I'm not a sex object. These are just for balance
I still remember the day I was home with my daughter and she was in the playpen. I threw one of those soft cloth balls at her and hit her in the butt. It was the first time she ever laughed! I thought to myself "Thank God, it's finally human!" The wife claims it's one of her most vivid memories. She wasn't there at the time but that's a story for another day.

Once men are old enough to be in any sort of long term relationship, they have been pounded into submission by relentless hounding from the women to be more honest and open with their feelings and to stop acknowledging the obvious. For instance, ugly women are not ugly because their inner beauty shines through and makes them beautiful inside and out. But we just pretend to stop objectifying women because we are incapable of actually stopping. Yes, there are women who indeed enjoy and encourage men to objectify them especially when there are free drinks involved, but these women are considered skanks and whores by the other women. The other women would be those who are married or unattractive.

Click to enlarge
These other women wouldn't admit it but they too wish to be objectified. The secret could no longer be kept with the advent of breast implants. The latest figures I saw stated there were over 300,000 breast augmentation surgeries done in 2007. Even if the number didn't grow each year, that's a million women every 3 years in the United States alone. That's a lot of skanks and whores when you consider that aside from the small percentage that are done to compensate for some sort of disfigurement, the only other reason to get them is so that she can be seen as a sex object. The typical woman is now a butter face.

After much life experience men realize they've been living a lie and come full circle back to reality. Guys at some point go 'Charlie Sheen' and start saying whatever they think whether it's politically correct or not. The problem is that no one takes you seriously. The wife just waves me off and says "Don't pay any attention to Tom. He thinks he's being funny." And my twenty-something friends say "Don't mind Tom. He's just a crazy old man." What the hell? I'm serious!

Click to enlarge
As an example, not every baby in the world is cute. Some of them are downright ugly. Do you know where ugly babies come from? Ugly parents. They know they're ugly and they decided to bring a facially challenged child into the world. You don't think they married a 3 and thought of themselves as an 8 or 9 do you? If you're marrying a 3 then you're somewhere between 1 and 5 and you know it. There is never more than a plus or minus 2 in a relationship barring extenuating circumstances like money and fame.

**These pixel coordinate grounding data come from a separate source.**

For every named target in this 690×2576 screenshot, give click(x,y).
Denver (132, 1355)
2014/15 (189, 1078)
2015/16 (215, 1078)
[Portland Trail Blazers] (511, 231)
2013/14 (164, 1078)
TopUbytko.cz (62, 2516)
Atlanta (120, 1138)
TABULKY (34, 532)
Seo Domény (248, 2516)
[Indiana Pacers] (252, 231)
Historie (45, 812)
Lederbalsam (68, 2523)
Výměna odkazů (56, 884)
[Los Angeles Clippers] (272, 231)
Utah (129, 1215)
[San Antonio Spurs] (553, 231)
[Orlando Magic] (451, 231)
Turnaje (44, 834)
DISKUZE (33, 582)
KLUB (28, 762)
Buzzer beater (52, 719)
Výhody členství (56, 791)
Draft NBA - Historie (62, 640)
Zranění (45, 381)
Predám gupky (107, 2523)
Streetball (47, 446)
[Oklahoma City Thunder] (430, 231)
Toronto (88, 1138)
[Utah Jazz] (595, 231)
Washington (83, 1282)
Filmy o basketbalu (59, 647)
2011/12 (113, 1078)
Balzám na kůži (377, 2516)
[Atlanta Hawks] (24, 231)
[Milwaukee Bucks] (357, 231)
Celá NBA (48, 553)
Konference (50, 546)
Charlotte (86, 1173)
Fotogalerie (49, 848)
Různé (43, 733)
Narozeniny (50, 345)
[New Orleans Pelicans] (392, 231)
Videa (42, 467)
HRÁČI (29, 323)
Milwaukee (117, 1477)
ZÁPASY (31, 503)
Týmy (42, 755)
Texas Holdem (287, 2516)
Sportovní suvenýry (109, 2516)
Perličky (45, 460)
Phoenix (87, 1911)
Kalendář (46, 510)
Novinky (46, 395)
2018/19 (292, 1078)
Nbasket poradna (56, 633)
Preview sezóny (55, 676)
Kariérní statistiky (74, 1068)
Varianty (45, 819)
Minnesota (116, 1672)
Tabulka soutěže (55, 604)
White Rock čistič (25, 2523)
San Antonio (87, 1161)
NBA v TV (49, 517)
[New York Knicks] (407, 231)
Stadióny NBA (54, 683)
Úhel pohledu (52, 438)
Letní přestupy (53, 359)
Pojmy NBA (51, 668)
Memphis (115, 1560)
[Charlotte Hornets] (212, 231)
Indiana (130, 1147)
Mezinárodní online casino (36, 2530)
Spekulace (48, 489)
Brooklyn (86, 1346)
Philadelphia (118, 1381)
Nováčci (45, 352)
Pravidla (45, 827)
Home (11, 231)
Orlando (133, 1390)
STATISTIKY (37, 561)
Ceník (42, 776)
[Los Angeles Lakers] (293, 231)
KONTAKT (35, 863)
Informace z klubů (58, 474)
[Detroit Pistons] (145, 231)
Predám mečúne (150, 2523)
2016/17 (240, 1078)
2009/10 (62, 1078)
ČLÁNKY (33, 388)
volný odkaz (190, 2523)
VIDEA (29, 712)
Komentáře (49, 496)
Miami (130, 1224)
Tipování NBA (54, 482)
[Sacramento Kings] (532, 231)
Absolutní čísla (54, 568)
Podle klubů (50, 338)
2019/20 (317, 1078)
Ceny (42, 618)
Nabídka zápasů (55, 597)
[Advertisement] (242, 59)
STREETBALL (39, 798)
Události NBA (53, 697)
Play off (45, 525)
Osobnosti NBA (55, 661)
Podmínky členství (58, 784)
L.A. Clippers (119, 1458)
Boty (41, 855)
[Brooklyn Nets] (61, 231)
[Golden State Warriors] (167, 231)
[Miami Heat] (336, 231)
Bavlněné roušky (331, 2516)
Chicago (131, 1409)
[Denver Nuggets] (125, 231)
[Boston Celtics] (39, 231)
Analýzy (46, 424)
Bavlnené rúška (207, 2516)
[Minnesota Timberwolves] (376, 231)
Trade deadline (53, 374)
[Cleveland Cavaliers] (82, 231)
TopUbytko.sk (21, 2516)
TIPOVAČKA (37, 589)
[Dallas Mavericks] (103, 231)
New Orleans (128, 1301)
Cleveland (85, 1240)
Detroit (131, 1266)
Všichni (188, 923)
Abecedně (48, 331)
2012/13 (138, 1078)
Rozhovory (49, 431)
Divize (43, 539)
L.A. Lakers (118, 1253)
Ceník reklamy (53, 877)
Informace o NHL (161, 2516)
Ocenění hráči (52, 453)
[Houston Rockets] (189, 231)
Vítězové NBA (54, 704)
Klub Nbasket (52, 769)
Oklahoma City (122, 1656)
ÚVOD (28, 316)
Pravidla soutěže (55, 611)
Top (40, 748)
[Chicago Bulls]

So are women a little on the crazy, emotional roller-coaster, illogical side? Of course they are, with the redheads more than a little. I don't know why but every redhead woman I've ever met has been the psycho, schizoid, kind of scary type. Are men on the insensitive, inattentive, unemotional side? Of course. And since women have no problem expressing their feelings without holding back, I think men should be able to express their un-feelings in the same way. If that makes me typical, so be it.